If maxBytes > MaxChunkBytes, it gets rounded down to MaxChunkBytes
func (*Log) GetSessionEvents ¶
func (l *Log) GetSessionEvents(namespace string, sid session.ID, after int, inlcudePrintEvents bool) ([]events.EventFields, error)
GetSessionEvents Returns all events that happen during a session sorted by time (oldest first).
after tells to use only return events after a specified cursor Id
This function is usually used in conjunction with GetSessionReader to replay recorded session streams.
func (*Log) SearchEvents ¶
func (l *Log) SearchEvents(fromUTC, toUTC time.Time, namespace string, eventTypes []string, limit int, order types.EventOrder, startKey string) ([]apievents.AuditEvent, string, error)
SearchEvents is a flexible way to find events.
Event types to filter can be specified and pagination is handled by an iterator key that allows a query to be resumed.
The only mandatory requirement is a date range (UTC).
This function may never return more than 1 MiB of event data.
func (*Log) SearchSessionEvents ¶
func (l *Log) SearchSessionEvents(fromUTC, toUTC time.Time, limit int, order types.EventOrder, startKey string, cond *types.WhereExpr, sessionID string) ([]apievents.AuditEvent, string, error)
SearchSessionEvents returns session related events only.

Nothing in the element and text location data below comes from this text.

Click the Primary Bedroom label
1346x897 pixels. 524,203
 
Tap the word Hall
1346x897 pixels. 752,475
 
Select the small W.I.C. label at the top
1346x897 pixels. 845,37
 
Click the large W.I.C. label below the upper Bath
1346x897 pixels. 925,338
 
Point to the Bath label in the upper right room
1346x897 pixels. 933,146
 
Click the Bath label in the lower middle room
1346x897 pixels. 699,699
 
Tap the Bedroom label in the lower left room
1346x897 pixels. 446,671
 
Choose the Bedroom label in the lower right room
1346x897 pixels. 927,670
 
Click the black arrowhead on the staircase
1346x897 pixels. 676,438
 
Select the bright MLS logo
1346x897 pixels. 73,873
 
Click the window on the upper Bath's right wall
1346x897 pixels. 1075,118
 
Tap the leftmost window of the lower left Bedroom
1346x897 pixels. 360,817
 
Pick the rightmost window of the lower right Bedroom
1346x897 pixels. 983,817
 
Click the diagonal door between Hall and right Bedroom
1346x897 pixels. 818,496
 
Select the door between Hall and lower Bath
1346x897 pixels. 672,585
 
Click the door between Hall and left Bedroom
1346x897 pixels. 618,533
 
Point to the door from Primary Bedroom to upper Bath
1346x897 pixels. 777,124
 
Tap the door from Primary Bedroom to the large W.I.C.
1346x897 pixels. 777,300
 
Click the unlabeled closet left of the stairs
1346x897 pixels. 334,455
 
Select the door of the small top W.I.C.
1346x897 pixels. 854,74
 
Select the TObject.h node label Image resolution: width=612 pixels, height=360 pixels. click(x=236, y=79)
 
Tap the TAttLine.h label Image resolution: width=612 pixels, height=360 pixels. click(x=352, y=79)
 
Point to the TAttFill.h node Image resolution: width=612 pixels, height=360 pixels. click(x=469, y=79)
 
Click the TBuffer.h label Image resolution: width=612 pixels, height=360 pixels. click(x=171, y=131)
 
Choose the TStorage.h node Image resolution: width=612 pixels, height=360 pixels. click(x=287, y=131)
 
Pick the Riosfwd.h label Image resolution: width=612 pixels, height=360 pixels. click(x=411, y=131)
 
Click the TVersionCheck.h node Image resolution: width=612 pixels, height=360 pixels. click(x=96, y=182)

This is used to find completed session.
func (*Log) StreamSessionEvents ¶
func (l *Log) StreamSessionEvents(ctx context.Context, sessionID session.ID, startIndex int64) (chan apievents.AuditEvent, chan error)
StreamSessionEvents streams all events from a given session recording. An error is returned on the first channel if one is encountered. Otherwise the event channel is closed when the stream ends. The event channel is not closed on error to prevent race conditions in downstream select statements.